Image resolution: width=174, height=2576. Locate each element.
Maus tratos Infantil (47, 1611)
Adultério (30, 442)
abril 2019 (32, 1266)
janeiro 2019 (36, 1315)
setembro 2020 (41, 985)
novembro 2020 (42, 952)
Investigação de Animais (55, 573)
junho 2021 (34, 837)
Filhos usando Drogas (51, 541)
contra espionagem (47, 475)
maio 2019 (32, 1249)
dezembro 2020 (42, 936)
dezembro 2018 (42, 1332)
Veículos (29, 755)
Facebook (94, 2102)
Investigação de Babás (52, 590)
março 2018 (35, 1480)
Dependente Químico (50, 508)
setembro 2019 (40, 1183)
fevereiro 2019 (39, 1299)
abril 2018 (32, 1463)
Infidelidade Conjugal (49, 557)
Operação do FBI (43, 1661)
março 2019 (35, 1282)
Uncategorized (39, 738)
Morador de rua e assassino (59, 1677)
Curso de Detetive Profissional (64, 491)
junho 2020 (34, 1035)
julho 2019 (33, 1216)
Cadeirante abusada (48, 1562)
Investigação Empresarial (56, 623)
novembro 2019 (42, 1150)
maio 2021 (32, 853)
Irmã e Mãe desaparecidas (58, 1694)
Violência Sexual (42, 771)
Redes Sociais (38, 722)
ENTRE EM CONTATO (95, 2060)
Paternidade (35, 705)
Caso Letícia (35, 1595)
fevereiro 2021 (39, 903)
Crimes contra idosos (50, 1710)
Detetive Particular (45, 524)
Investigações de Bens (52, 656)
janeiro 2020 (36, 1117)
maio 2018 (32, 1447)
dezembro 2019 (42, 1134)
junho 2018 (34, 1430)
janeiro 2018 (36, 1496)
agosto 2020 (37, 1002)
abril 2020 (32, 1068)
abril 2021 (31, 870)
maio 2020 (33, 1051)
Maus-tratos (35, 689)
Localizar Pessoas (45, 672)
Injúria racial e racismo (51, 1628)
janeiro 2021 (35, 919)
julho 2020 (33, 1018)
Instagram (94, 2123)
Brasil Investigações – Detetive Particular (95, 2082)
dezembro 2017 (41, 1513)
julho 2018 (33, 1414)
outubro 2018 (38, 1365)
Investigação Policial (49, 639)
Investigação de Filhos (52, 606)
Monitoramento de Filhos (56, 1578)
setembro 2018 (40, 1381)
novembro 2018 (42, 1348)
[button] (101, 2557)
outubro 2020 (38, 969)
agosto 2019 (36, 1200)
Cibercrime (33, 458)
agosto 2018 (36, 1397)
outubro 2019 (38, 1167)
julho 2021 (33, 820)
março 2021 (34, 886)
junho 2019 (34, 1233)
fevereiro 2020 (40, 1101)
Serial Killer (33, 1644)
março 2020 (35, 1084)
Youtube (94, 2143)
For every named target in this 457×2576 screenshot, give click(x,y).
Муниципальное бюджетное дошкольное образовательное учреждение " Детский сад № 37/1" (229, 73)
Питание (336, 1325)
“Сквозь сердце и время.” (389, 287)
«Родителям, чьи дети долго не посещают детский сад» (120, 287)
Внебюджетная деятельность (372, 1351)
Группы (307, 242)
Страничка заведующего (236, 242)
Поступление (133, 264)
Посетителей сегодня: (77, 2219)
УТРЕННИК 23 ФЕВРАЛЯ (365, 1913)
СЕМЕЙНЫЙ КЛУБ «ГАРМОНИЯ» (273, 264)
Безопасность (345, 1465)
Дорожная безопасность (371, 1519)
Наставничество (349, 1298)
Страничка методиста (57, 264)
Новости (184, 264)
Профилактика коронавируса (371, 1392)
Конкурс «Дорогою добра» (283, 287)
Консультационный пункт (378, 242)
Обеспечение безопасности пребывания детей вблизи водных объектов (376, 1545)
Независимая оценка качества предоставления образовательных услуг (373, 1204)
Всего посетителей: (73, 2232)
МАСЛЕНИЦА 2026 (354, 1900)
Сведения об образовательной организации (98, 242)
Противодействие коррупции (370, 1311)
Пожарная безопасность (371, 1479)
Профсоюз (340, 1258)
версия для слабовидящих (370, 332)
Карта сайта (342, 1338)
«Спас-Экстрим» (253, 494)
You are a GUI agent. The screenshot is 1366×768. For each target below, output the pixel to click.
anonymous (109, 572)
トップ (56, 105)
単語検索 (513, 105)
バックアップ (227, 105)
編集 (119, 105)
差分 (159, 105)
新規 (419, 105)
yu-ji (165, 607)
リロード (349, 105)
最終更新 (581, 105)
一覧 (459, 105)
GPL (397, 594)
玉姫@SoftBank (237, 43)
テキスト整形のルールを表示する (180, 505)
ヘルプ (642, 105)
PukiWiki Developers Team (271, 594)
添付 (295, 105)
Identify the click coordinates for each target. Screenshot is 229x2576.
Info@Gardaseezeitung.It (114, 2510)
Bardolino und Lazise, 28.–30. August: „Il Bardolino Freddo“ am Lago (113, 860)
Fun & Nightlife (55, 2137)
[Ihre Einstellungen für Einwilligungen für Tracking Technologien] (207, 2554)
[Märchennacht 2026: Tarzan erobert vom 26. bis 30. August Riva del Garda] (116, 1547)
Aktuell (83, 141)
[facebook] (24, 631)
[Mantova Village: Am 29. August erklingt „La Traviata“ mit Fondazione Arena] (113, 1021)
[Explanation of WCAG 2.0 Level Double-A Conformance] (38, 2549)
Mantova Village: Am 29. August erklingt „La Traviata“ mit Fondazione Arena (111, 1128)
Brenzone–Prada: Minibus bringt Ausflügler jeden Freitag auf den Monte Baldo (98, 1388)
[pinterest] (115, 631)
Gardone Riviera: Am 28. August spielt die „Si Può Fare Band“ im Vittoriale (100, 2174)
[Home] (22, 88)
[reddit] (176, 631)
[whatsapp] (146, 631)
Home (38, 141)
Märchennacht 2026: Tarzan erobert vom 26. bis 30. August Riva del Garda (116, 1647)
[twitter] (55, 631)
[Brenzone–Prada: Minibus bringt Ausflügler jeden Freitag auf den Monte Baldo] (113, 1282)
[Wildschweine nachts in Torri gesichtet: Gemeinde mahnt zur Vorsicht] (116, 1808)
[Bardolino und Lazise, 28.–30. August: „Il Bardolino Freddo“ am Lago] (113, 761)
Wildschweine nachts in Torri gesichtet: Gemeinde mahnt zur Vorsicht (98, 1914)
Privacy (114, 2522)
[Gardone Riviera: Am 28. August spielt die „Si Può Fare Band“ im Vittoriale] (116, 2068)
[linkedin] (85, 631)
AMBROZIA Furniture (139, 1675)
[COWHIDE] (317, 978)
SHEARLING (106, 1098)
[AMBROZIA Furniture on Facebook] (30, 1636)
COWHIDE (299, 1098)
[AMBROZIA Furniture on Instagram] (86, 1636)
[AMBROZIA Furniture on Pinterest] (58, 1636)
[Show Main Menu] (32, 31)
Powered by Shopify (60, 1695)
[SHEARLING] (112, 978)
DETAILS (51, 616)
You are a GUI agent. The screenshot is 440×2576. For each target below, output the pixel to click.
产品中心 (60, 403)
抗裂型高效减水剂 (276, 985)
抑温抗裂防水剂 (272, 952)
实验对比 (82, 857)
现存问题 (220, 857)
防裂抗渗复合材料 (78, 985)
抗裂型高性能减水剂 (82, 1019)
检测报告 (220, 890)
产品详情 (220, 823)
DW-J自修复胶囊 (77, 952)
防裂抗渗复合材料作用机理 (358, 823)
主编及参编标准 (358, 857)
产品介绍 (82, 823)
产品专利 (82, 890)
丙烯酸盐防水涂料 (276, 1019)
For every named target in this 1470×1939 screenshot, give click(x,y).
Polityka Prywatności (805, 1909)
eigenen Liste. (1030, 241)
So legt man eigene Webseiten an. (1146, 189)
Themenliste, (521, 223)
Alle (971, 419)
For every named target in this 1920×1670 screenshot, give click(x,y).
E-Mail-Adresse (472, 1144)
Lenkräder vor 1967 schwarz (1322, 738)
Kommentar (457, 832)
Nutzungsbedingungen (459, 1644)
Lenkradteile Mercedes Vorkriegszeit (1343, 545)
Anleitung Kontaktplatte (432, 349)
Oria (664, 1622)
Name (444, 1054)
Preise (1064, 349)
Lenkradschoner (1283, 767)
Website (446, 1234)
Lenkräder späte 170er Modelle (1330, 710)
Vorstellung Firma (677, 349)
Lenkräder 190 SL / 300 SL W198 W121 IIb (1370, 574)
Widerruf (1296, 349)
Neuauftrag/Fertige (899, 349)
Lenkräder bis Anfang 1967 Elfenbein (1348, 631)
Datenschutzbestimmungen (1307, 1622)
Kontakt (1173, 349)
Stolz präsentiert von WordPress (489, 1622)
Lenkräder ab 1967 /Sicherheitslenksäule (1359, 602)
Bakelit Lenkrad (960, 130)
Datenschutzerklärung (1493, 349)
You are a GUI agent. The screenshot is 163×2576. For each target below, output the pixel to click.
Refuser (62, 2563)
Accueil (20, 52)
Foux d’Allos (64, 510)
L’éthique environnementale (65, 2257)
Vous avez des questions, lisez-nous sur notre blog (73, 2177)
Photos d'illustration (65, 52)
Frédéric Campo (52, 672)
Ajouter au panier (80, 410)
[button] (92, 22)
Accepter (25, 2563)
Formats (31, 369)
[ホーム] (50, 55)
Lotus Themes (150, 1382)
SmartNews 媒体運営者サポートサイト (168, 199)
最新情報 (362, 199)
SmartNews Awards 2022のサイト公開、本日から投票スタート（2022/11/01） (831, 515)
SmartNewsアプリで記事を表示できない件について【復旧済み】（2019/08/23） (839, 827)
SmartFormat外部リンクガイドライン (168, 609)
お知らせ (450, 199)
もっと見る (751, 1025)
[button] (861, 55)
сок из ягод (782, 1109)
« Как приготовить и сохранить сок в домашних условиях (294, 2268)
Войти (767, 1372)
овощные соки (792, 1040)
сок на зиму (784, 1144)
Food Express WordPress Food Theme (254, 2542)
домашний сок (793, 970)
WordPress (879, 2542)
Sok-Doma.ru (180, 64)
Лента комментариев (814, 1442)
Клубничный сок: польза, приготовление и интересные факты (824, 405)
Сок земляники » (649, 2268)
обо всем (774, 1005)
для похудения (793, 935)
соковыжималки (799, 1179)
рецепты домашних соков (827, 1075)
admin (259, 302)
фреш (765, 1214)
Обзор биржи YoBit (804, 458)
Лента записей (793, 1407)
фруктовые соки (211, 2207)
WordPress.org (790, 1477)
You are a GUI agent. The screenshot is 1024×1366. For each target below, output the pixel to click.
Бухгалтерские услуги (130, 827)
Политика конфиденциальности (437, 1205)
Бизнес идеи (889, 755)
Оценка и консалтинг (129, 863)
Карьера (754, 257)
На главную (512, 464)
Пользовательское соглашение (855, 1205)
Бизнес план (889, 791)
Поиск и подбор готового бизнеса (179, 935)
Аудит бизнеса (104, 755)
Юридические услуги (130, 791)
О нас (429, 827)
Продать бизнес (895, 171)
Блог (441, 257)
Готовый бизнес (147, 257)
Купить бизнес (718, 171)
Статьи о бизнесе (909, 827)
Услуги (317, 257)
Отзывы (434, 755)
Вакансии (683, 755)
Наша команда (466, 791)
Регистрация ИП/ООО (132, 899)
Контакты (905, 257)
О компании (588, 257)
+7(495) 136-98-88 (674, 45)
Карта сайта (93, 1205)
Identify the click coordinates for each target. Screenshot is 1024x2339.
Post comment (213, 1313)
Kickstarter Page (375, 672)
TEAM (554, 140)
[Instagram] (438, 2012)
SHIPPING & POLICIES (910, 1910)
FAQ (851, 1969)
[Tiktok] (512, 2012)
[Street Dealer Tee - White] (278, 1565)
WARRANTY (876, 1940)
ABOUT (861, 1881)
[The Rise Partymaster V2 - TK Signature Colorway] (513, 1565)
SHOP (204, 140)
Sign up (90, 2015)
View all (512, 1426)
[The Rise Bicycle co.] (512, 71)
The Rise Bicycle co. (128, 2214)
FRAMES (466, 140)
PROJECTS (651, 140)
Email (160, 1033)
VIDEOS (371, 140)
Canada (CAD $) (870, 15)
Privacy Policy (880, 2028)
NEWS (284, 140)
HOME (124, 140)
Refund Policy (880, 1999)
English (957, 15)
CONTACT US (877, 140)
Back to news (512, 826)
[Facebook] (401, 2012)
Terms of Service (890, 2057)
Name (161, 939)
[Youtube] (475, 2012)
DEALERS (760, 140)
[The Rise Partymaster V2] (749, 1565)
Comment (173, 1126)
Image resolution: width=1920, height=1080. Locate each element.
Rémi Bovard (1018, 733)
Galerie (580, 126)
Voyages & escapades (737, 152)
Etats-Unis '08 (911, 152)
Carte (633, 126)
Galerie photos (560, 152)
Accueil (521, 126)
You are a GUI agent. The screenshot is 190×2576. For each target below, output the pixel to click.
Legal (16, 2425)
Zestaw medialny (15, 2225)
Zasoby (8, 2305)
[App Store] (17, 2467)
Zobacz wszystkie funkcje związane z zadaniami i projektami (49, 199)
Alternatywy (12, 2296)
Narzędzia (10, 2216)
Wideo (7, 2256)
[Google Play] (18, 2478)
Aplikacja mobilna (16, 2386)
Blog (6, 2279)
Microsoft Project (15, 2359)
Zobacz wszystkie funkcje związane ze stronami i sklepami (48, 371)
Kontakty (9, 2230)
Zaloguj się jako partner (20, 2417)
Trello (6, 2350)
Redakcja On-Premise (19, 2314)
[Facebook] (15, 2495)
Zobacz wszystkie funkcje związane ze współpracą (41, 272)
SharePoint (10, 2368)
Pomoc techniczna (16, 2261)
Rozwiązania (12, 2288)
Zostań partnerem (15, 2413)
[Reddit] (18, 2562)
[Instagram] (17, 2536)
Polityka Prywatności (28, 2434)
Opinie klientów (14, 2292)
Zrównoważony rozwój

------------

**What to work on**
Pull out each line of the records holding the string "outubro".

**Output for this task**
outubro 2018 (38, 1365)
outubro 2020 (38, 969)
outubro 2019 (38, 1167)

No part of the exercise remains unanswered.